As always, you will need an Okareo API Token. Please refer to the Okareo API Key to get the token and prepare your environment.
Introduction to Datapoints
You may have noticed that there are sections titled Model
in several places within the application and on evaluation details. These areas provide you access to all of the interactions Okareo is aware of with your model.
In the case of running evaluations through Okareo, we automatically persist all of the inputs and ouputs related to the model invocation. To get the same detail from production, all you need to do is add the okareo lib to your runtime.
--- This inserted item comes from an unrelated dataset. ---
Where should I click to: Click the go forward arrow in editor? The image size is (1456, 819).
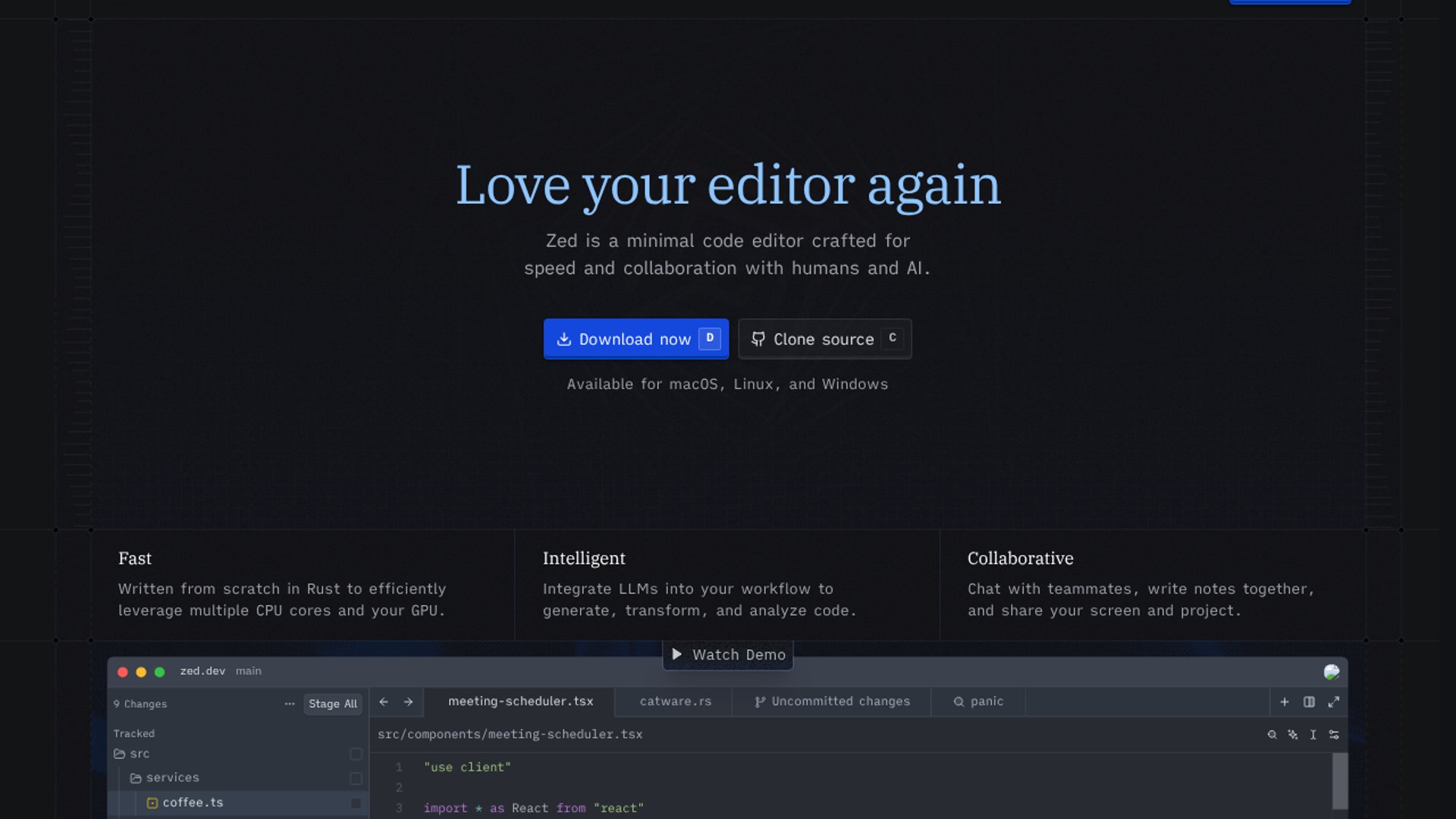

The collected Datapoint provide insight into how the model was used and what happened. You can filter for negative feedback
, results
and more.
- inputs
- results
- context token
- feedback
- error code
- error details
- created date
- more...
How to send Datapoints
There are two approaches to sending datapoints. If you use the Okareo python lib then you will get the benefit of async batching. If you call the endpoint directly, then you will need to manage queuing, etc.
- Python
- Curl
- HTTP
- API
from okareo import Okareo
from datetime import datetime
okareo = Okareo("YOUR API TOKEN HERE")
model_under_test = okareo.register_model(name="Example Model")
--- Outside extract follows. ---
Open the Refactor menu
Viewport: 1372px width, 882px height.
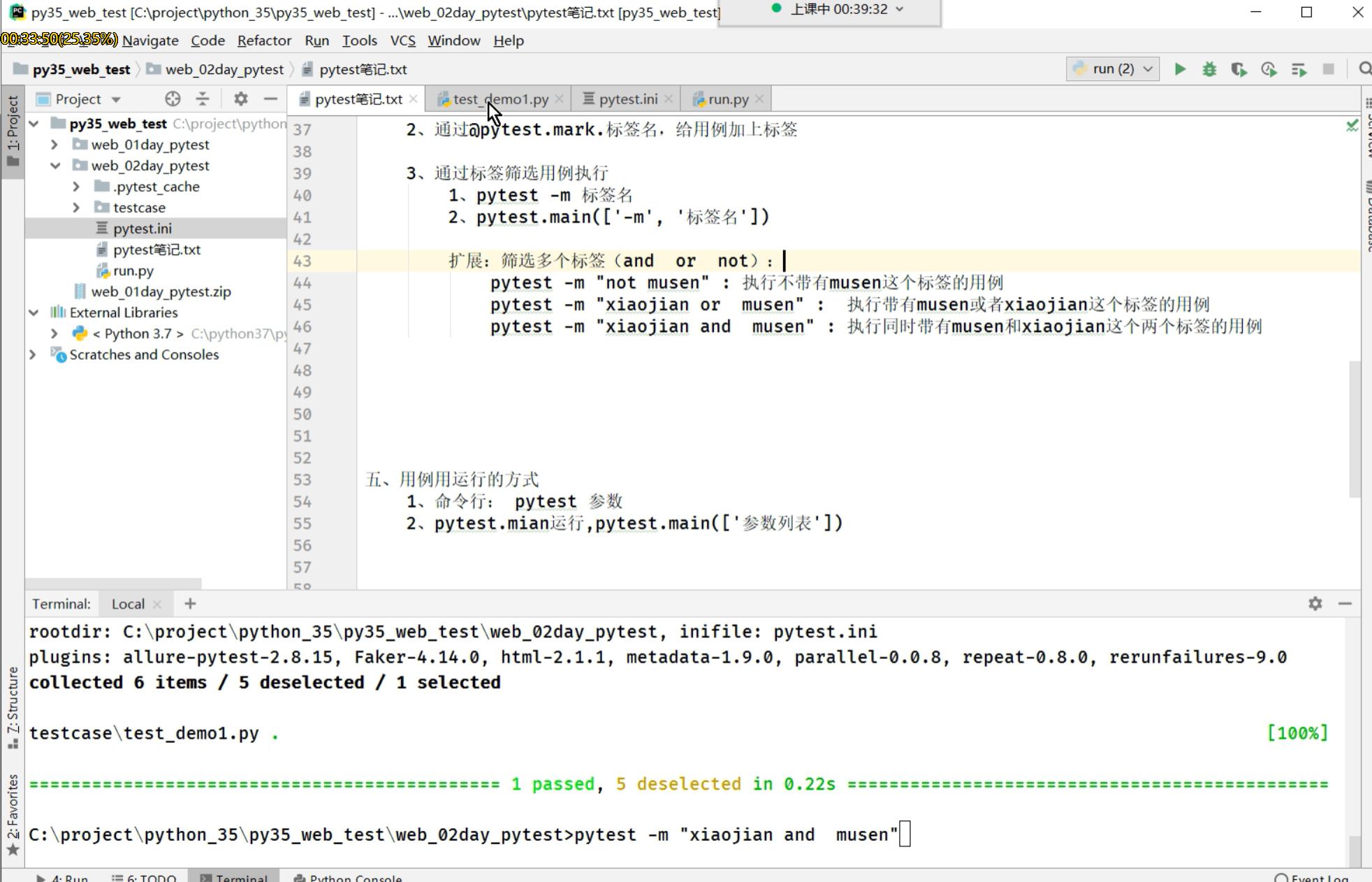click(264, 41)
# Send a model trace data point
data_point = model_under_test.add_data_point_async(
input_obj = { "input": "value" },
input_datetime = str(datetime.now()),
result_obj = { "result": "value" },
result_datetime = str(datetime.now()),
context_token = "<YOUR_CONTEXT_TOKEN>",
feedback = 0.5,
tags = ["intent_classification_v3", "env:test"],
)
curl --request POST \
--url https://api.okareo.com/v0/datapoints \
--header 'accept: application/json' \
--header 'api-key: YOUR TOKEN HERE' \
--header 'content-type: application/json'\
--data '
{
"mut_id": "string",
"input": "string",
"result": "string",
"tags": ["tag 1", "tag 2"],
"feedback": 1,
"context_token": "<YOUR_CONTEXT_TOKEN>"
}
'
POST /v0/datapoints
Accept: application/json
Content-Type: application/json
api-key: <YOUR TOKEN HERE>
Host: api.okareo.com
{"mut_id":"string","input":"string","result":"string","tags":["string","string"],"feedback":boolean,"context_token":"string"}
Add Datapoints API
For interactive docs, refer to the okareo API Guide.
Endpoint: /v0/datapoints
Method: POST
Header
Name | Required | Type | Example |
---|---|---|---|
api-key | True | String | nR5cCI6IkpXVCIsImtpZCI6I... |
Body
Name | Required | Type | Example |
---|---|---|---|
mut_id | -- | string - uuid | d4e34a3a-fd2a-4952-a524-3b27360ea00b |
input | -- | string - json-string | "{'vegetable':'carrot'}" |
input_datetime | -- | string - date-time | 2019-08-24T14:15:22Z |
result | -- | string - json-string | "{'vegetable':'tomatoe'}" |
result_datetime | -- | string - date-time | 2019-08-24T14:15:22Z |
tags | -- | array | -- |
feedback | -- | boolean - 0 or 1 | 1 |
error_message | -- | string - Error Message | Error: Pipeline processing error on... |
error_code | -- | string - Error Code | "-934" |
context_token | -- | string | "{'caller':'foo', ...}" |
test_run_id | -- | string - uuid | 01dbc221-8963-4bd7-8591-4a1f9d286862 |
Responses
Code | Resonse | Payload |
---|---|---|
201 | Success | {'id', 'project_id', 'mut_id'} |
400 | Input data is incorrect | detail - Specific to the error instance |
404 | Data not found | detail - Specific to the error insance |
422 | Input data is invalid | detail - Specific to the error instance |